There are twenty-four hours available in any given day. Is it just me or do those hours seem to pass in the blink of an eye? One minute you are rising out of bed and the next you are climbing back into it.
Math has a funny way of playing tricks on our minds. Twenty-four hours doesn’t seem like very much time, but 1440 minutes seems like a decent chunk, doesn’t it?
So let’s forget about hours and focus on those precious minutes. If you sleep for eight hours a day you can subtract 480 minutes of time from your total. Hopefully all of those minutes are utilized for peaceful slumber.
If you work a 9-to-5 schedule you can subtract another 480 minutes from your total. Suddenly you’ve spent 960 minutes working and sleeping. For most of us that number is dwindling faster than we’d like.
But that still leaves us with a solid eight hours of time (480 minutes) for fun stuff, right? Of course not. We have to account for showers, getting dressed, preparing food, eating, cleaning, commuting, completing household chores and tending to other family members, especially if you have young children.
All of those take time. There’s no doubt about it. In fact, when you add up all of those miscellaneous tasks it seems like we don’t have any time to spend relaxing, taking care of ourselves or working on projects we care about.
Is that what you think? It’s certainly what I’ve thought at various times throughout my life, but it’s simply not true.
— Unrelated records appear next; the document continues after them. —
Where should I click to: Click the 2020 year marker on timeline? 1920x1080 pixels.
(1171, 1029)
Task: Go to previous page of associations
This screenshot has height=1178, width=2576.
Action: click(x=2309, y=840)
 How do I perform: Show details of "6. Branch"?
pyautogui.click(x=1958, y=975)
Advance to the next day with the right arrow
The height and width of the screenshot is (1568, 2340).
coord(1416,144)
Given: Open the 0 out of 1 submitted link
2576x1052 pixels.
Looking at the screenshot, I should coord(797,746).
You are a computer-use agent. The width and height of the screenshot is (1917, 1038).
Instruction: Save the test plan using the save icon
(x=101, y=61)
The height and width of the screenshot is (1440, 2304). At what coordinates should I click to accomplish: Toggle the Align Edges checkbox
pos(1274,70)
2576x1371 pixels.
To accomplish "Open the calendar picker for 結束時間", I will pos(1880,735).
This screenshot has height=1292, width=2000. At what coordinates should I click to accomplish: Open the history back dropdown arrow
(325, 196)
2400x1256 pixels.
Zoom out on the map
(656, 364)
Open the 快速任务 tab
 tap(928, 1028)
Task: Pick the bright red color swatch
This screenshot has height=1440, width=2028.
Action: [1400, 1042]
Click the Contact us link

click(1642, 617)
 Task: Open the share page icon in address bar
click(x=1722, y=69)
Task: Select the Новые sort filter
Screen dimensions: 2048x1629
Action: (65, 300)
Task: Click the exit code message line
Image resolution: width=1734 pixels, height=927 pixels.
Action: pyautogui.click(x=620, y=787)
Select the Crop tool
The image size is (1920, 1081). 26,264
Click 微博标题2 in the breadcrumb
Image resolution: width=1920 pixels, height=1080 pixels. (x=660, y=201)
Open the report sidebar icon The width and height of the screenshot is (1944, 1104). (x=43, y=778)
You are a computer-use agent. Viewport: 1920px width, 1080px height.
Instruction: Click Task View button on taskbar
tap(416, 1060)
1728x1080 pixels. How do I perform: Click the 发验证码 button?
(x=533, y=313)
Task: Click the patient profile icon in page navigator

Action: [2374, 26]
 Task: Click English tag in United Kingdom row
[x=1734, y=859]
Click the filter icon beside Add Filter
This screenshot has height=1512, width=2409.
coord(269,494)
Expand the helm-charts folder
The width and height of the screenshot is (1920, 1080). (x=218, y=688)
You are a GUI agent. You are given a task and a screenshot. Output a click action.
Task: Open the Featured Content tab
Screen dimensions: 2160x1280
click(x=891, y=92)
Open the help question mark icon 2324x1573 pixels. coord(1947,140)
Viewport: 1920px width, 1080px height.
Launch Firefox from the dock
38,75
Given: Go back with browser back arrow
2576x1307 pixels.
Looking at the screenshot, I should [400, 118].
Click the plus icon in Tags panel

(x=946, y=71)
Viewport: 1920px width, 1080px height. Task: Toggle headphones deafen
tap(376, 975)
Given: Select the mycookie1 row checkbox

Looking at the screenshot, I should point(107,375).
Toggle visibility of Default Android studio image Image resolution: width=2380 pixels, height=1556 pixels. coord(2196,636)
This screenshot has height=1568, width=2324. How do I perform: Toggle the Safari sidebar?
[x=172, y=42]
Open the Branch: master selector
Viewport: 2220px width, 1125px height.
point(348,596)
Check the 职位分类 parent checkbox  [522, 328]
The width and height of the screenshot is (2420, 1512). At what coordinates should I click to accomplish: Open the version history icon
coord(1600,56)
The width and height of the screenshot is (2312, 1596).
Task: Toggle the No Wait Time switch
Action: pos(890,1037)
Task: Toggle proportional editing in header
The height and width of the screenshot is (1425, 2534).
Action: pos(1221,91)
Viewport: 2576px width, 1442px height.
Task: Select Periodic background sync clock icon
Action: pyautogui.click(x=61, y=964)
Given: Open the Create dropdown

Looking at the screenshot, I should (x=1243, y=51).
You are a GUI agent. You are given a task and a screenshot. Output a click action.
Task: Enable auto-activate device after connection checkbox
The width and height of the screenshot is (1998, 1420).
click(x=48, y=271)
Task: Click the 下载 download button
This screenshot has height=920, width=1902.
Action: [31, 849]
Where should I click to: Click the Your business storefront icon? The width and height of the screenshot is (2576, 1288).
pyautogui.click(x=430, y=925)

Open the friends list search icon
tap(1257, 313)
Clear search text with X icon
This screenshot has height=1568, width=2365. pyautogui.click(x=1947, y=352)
According to a 2017 survey completed by the U.S. Bureau of Labor Statistics the average worker spent over 5 hours per day (300 minutes) engaged in leisure activities. Watching TV occupied the most time at 2.8 hours (168 minutes) per day. Given all of that leisure time one can safely conclude that we have a lot more time on our hands then we think we do.
In fact, I would argue that five hours is an incredible amount of time! But if we have so much time then why does it always seem like we have so little to spare? For many of us its simple: We don’t manage it well.
When my oldest son was a baby I would spend hours putting him to sleep. My first born was never great about falling asleep on his own and one night I started the bedtime process at 7:30 and continued until well after midnight.
When my little bundle of joy finally fell asleep I turned to my husband and said, “What on earth did I do with all of my time before I had children?” If you are anything like me you will find it hard to remember.
In one evening I spent four and a half hours putting one small baby to sleep. That’s all I accomplished and nothing more.
I believe most of us take time for granted. We look at the clock and think we cannot possibly achieve enough in 24 hours. We tell ourselves we must find a way to quit our jobs so we can free up eight hours.
Now don’t get me wrong. I completely understand the desire to spend time on worthy pursuits, but why can’t we pursue our passions in the amount of leisure time reported by the U.S. Bureau of Labor Statistics?
You know all of those things you want to do after you retire? Well how about keeping your day job and trying them out right now.
Now is the time to exercise, fuel your body with healthy food, strengthen your social connections and feed your mind. Why do we feel the need to wait until we quit our day jobs to pursue our passions? Why wait to take a writing class, learn to paint, train for a race, prepare a five course meal or start a new business?
When I read ESI Money’s latest post What to Do with Your Time in Early Retirement I wanted to shout, “Why are we talking about the lack of structure and purpose after you quit your day job? How about all of the people wandering aimlessly around the planet who go to work each day?”
I’ve written a lot about the importance of acting with intention. If you want to grow your net worth you cannot give in to every impulse. Instead, you must pay careful attention to how much you earn and how much you spend. Your bank accounts will not grow if you wander through life mindlessly.
The same is true for time. There is nothing wrong with choosing to watch television when you come home from work, but you should think twice before mindlessly turning on the boob tube and watching it from the moment you come home until the moment you go to bed. You may want to check in on old friends, but don’t waste three hours of your precious time staring at Facebook and Twitter.
Learn to be intentional with your time or stop whining about the lack of it.
The FIRE community is full of individuals who want to escape the working world in search of freedom from the grind of 9-to-5 work. There are many reasons to quit your job, but before you jump ship ask yourself if you are taking advantage of the time you have right here and now.
If you quit your job would you really spend eight hours enriching your life? Maybe you would, maybe you wouldn’t? Only you can answer that question. My guess is that you don’t need a full eight hours. Perhaps just one or two could change your entire mindset.
As I’ve stated before there are many benefits to a traditional job. You may not be able to change the amount of time you spend in the office, but you can change the way you view the hours you spend outside of work.
Why are you pushing so hard towards retirement? Rather than letting your job feel like drudgery accept the good parts of it and find fulfillment in the time spent after the work day is over.
If you like to track your money now might be the time to track your time as well. I bet you’ll find a lot more leisure time available than you ever suspected. Now is the time to make the most of it!